A seconda della diversa tipologia di frattura si hanno interventi chirurgici diversi, con l’utilizzo di svariati mezzi di sintesi, o con fissatore esterno.
Potrai iniziare il periodo di riabilitazione dopo un periodo di gesso, oppure con il fissatore. È importante che tu sappia che si tratta di una rieducazione lunga ed impegnativa, che richiede mediamente 4 mesi per il recupero di una funzionalità discreta ed 8 mesi per il recupero dell’attività sportiva agonistica.
In genere dopo un anno dall’intervento ti verrà consigliata la rimozione dei mezzi di sintesi.
Il trattamento riabilitativo dopo la rimozione dei mezzi di sintesi viene effettuato per almeno un mese.

LESIONI CARTILAGINEE
Le lesioni cartilaginee di caviglia si verificano in seguito a traumi distorsivi, e sono spesso causa di dolore persistente con conseguente limitazione funzionale.
La sede più frequente di lesione sembra essere il compartimento mediale.
Nelle lesioni di dimensioni minori sono indicati l’intervento di debridment o le perforazioni; nelle lesioni maggiori sono indicati la mosaicplasty o il trapianto di condrociti.
Se ti sei sottoposto a questo tipo di intervento probabilmente sei una persona sportiva che ha subito in passato numerosi traumi distorsivi con persistenza di dolore, limiti articolari e gonfiore.
Il carico ti verrà concesso dopo 4 o 6 settimane a seconda del tipo di intervento chirurgico.
Il nostro percorso insieme comprenderà lavoro in piscina, in palestra e sul campo sportivo; in seguito potrai riprendere gradualmente gli allenamenti con la tua squadra.

ALLUCE VALGO
È una “deformità acquisita” dell’articolazione metatarso-falangea del I dito.

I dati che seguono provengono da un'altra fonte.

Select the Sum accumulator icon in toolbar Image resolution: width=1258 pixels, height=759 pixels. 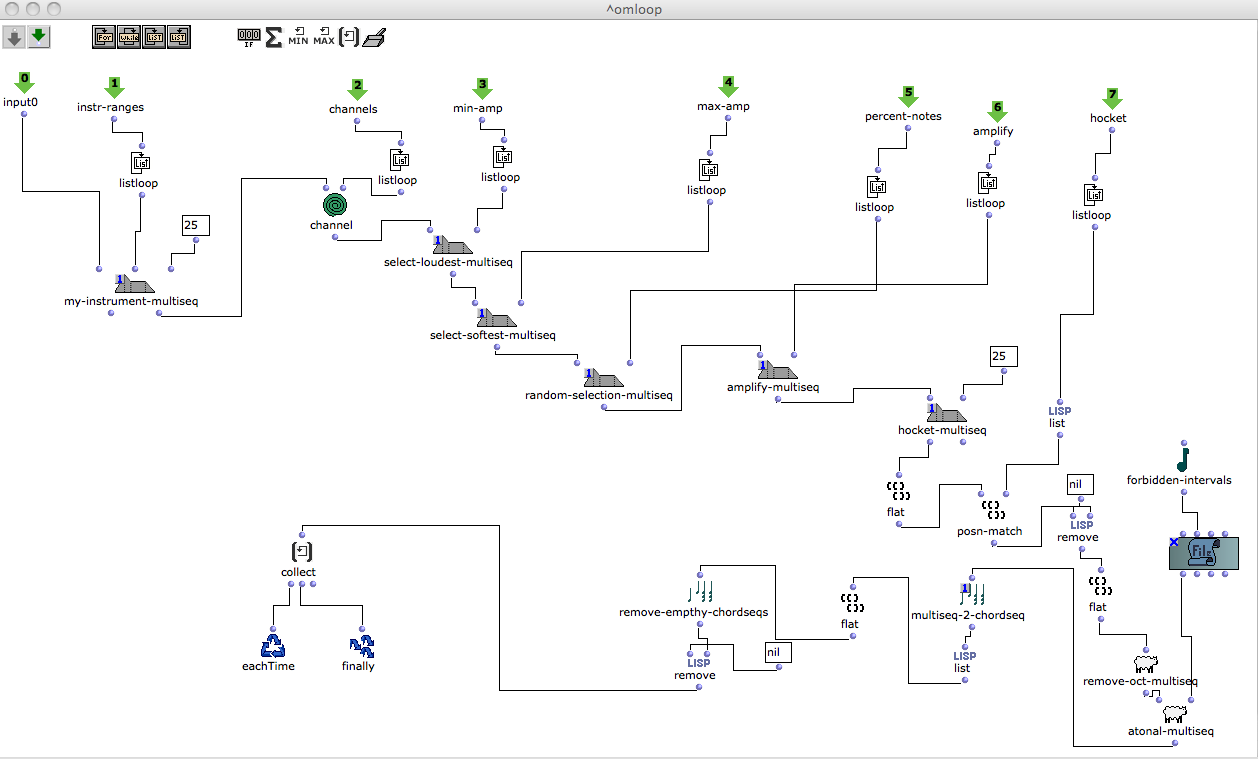tap(273, 38)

Di solito per il primo mese dopo l’intervento correttivo ti faranno indossare un calzare a cuneo con solo appoggio calcaneare (la scarpa Talus).
In seguito potrai iniziare il ciclo di riabilitazione.
Per i primi tempi il dolore sarà importante, presente alla pressione sulla cicatrice e anche a riposo (soprattutto notturno) e il gonfiore sarà diffuso a tutto l’avampiede.
Solitamente si tratta di un ciclo comprendente una ventina di sedute, in genere a giorni alterni.
Inizierai con terapie fisiche per ridurre dolore e gonfiore, linfodrenaggio e massaggio al piede; in seguito mobilizzazione articolare di caviglia e del primo dito e graduale rinforzo della muscolatura del piede, della gamba e della coscia, esercizi di propedeutica al passo con abbandono progressivo delle stampelle.